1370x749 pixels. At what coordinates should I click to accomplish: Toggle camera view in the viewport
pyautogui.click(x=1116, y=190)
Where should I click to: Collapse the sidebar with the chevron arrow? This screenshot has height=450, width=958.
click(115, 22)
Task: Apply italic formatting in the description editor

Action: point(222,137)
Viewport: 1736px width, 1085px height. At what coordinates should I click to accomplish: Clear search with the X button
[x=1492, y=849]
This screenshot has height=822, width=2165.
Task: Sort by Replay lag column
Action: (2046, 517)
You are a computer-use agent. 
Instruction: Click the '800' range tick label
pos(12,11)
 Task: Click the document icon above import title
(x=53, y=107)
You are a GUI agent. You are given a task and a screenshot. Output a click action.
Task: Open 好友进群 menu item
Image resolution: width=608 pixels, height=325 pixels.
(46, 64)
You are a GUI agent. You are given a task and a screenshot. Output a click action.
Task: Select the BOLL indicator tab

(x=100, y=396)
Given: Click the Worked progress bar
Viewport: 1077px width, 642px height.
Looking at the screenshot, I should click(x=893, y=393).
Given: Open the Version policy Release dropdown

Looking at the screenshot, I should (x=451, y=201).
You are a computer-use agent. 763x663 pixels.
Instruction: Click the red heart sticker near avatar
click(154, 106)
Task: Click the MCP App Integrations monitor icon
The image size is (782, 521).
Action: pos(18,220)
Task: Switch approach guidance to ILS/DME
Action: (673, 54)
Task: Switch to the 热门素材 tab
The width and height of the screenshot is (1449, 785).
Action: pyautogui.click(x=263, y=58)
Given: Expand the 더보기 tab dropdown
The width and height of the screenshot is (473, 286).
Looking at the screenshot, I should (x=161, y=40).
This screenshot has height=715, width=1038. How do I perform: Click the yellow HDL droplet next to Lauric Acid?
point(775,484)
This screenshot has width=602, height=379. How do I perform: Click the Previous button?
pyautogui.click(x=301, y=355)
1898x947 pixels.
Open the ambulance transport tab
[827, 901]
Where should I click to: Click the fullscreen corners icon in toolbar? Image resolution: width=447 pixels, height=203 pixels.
○ ○ ○ ○
__DIRECTIONS__
Please revise the material from the start through the line containing "(x=53, y=107)", replacing "chevron arrow" with "chevron icon" and leaving everything else unchanged.

__RESULT OF THIS TASK__
1370x749 pixels. At what coordinates should I click to accomplish: Toggle camera view in the viewport
pyautogui.click(x=1116, y=190)
Where should I click to: Collapse the sidebar with the chevron icon? This screenshot has height=450, width=958.
click(115, 22)
Task: Apply italic formatting in the description editor

Action: point(222,137)
Viewport: 1736px width, 1085px height. At what coordinates should I click to accomplish: Clear search with the X button
[x=1492, y=849]
This screenshot has height=822, width=2165.
Task: Sort by Replay lag column
Action: (2046, 517)
You are a computer-use agent. 
Instruction: Click the '800' range tick label
pos(12,11)
 Task: Click the document icon above import title
(x=53, y=107)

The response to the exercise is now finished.